Déjà, un postulat de base qui déchire sa maman au couteau à pain : dans un futur proche (les anées 2020~2030 environ), un (adorable) monsieur du nom de Rick Slate décide, en bon chrétien qui se respecte, de cloner Jésus Christ avec l'ADN du suaire de Turin, de filmer sa vie en émission de télé réalité mondialement diffusée, et accessoirement de sa faire un paquet de pognon (très accessoirement, bien sur...) Pour moi, ce concept couillu fort bien exploité est un des principaux facteurs expliquant le succès du comics, étant très accrocheur (racoleur, diront les mauvaises langues)


Ainsi, les différents "personnages" de la télé réalité sont ainsi, Gwen, la "vierge Marie", jolie fille un peu niaise, Thomas McKael, le responsable de la sécurité accompagné de son side-kick rigolo, et Sarah Epstein, la scientifique écolo qui veut sauver la planète. Je vous présente les choses caricaturalement, car c'est le choix que va opérer Murphy au début de son bouquin, en mettant le lecteur à la place du spectateur, avant de lever le voile sur les dessous de J2 (le nom de la télé réalité) et de nous montrer les humains derrière les personnages, comme Thomas, qui se révèle être un ancien terroriste de l'IRA en quête de rédemption.

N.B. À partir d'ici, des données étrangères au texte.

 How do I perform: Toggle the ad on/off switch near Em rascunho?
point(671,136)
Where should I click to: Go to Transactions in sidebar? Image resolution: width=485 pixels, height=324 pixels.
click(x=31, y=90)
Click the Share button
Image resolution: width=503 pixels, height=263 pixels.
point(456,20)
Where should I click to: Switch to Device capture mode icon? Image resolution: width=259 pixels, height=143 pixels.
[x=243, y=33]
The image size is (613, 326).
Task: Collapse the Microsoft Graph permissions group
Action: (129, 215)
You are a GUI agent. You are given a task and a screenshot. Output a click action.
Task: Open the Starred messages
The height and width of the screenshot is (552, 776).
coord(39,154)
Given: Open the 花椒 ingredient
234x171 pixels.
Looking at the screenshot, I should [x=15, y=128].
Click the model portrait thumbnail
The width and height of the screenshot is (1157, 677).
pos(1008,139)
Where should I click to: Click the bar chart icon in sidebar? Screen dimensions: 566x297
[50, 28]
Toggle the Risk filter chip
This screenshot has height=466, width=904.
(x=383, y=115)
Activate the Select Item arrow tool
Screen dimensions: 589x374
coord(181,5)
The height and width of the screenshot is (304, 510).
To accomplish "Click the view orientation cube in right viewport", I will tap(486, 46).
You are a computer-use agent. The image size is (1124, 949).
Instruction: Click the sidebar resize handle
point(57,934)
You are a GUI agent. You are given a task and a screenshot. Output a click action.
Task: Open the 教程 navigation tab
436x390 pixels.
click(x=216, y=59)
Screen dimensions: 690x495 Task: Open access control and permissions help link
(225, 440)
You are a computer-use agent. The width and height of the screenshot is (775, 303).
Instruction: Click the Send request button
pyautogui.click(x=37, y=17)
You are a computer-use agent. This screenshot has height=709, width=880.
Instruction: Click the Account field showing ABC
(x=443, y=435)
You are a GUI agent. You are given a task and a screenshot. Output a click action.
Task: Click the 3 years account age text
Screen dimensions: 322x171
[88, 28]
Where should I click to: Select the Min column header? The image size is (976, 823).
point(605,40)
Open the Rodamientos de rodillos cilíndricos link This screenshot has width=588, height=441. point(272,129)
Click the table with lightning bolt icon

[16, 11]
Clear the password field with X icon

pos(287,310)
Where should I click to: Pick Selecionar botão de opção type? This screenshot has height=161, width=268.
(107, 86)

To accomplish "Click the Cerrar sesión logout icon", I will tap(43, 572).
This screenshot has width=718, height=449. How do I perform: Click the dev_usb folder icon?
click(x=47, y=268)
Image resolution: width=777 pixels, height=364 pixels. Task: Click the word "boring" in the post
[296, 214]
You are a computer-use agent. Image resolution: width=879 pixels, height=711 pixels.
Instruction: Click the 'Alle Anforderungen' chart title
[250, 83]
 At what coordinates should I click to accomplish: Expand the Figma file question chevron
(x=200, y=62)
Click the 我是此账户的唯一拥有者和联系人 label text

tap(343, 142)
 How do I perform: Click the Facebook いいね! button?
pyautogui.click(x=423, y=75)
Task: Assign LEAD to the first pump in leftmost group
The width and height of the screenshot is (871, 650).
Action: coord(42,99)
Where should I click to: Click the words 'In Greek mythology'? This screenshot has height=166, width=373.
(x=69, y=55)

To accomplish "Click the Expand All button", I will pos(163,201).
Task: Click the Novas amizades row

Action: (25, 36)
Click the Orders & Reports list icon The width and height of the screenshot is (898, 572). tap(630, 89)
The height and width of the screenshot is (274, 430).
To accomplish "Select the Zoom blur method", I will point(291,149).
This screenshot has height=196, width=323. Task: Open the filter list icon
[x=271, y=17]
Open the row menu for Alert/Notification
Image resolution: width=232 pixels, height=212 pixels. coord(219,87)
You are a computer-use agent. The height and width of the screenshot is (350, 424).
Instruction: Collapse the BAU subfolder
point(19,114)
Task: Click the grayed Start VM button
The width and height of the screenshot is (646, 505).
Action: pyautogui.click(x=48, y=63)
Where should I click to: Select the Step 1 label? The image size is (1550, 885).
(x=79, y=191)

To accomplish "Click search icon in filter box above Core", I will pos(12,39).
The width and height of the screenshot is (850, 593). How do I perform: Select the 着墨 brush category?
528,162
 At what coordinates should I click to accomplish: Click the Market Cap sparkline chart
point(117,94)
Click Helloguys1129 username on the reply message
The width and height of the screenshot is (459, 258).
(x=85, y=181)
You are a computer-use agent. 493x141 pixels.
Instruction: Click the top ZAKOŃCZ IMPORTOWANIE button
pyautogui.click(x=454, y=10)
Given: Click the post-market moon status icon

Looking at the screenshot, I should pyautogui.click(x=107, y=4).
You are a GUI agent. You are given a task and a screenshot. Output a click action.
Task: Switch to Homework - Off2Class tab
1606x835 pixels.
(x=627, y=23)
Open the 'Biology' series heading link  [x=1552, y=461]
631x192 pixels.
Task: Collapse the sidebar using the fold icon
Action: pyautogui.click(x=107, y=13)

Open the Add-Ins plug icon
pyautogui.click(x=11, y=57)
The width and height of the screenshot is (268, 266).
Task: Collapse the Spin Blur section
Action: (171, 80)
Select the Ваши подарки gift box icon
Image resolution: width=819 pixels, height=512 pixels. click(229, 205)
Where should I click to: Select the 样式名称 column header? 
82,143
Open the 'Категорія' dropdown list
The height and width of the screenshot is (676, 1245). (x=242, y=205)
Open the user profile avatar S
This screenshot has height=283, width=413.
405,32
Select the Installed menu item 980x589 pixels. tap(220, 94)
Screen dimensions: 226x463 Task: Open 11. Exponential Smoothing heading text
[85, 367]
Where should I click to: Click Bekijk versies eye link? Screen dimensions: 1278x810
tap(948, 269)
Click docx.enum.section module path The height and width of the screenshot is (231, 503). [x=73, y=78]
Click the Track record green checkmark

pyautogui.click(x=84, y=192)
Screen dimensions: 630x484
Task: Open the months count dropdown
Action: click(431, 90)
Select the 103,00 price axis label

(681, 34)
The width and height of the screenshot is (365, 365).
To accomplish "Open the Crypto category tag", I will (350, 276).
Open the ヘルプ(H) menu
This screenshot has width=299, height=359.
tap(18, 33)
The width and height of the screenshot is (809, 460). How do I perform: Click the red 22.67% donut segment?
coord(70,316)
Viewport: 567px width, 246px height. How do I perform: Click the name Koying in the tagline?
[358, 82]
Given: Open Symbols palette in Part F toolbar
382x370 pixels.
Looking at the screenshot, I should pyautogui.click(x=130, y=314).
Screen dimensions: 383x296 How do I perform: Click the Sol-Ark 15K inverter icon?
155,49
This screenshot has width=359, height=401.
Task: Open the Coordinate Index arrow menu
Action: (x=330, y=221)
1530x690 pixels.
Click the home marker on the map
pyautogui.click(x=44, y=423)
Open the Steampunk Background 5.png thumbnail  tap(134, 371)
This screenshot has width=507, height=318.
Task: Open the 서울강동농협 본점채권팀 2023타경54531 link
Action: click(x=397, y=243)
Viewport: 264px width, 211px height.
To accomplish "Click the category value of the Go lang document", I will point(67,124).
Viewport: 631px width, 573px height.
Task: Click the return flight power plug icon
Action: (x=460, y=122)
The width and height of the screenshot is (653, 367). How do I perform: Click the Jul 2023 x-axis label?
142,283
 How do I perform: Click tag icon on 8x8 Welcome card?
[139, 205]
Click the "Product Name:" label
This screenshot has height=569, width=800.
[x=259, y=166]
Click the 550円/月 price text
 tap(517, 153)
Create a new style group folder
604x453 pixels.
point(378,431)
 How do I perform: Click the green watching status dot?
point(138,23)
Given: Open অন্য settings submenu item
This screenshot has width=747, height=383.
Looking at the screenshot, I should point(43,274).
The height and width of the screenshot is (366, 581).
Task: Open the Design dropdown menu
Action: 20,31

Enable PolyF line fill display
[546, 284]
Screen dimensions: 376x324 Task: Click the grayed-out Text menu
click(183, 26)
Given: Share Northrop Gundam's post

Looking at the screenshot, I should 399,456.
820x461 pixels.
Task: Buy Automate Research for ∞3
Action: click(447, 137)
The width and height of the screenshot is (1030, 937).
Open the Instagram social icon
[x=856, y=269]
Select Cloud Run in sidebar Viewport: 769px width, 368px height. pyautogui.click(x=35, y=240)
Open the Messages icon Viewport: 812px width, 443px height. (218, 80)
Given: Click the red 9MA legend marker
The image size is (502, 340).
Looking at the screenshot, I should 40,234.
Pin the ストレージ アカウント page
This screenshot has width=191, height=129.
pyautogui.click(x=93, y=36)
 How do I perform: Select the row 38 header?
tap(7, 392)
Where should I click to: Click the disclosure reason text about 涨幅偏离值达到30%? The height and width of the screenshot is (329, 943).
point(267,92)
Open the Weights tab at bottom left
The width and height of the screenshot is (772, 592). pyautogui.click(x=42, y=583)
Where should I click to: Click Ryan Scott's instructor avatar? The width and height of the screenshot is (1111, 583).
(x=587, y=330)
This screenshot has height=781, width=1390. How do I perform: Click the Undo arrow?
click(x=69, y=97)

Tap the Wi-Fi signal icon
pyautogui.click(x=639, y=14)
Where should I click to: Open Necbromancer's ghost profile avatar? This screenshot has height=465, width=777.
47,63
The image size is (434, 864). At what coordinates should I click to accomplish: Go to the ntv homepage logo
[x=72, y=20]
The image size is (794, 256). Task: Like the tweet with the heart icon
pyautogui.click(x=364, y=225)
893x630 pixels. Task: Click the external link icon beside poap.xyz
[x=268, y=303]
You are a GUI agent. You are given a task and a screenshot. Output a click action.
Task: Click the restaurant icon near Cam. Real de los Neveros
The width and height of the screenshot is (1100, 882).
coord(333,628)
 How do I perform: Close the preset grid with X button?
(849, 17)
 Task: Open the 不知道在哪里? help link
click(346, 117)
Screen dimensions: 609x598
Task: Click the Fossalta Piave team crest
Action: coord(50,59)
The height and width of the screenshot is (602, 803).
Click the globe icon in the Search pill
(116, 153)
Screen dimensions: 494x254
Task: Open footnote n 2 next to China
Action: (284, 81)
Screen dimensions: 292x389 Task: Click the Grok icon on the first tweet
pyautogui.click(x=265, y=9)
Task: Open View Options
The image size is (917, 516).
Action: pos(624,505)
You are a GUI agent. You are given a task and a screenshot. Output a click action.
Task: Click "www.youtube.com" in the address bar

Ainsi, si la première moitié se concentre plus sur les relations qu'entretiennent Thomas (le comics vaut le coup rien que pour ce monsieur) et Gwen, résultant sur un évènement tragique que je tairais par pudeur, la seconde moitié nous raconte l'adolescence mouvementée de notre petit Jésus en herbe, qui s'enfuit de J2 pour fonder un groupe de Punk anti religieux (c'est un peu un pléonasme, mais je préfère insister sur ce point), traumatisé par ce que la ferveur chrétienne américaine démente lui a fait subir). Cette deuxième partie est encore plus belle que la première, elle conclut grandiosement le bouquin et elle apporte beaucoup au propos de l'oeuvre.


En effet, on ne va pas se mentir, c'est, plus que par sa portée émotionnelle puissante, par son message qu'il transmet que Punk Rock Jesus m'a profondément bouleversé et même transformé. Vous l'aurez peut être compris (même sûrement), Murphy dresse le dur portrait d'une société américaine grangréné par la religion, les médias et le capitalisme (je pense ici à Rick Slate, l'instigateur de J2 et le plus grand enfoiré de l'histoire des enfoirés), mais il parle aussi un peu d'éducation, d'écologie, de science, etc... même si ce ne sont pas ici les principaux sujets du comics. De plus, Murphy, avec sa grande finesse d'analyse, nuance habilement son propos pour éviter de chûter dans l'anti-religieux primaire, par une habile polyphonie : Sean Murphy prend, tel Jonathan Hickman, le soin de ne pas apporter de réponses finies mais plutôt d'amener à la reflexion en nous montrant des personnages tous attachants (sauf Slate, le plus grand connard de l'histoire des connards) aux convictions parfois contradictoires.


Ainsi, nous voyons bien que, malgré l'estethique Punk que dégage la seconde partie du comics, Punk Rock Jesus a bien d'autres qualités à offrir et qu'il serait bien dommage de se priver d'un tel monument pour cela.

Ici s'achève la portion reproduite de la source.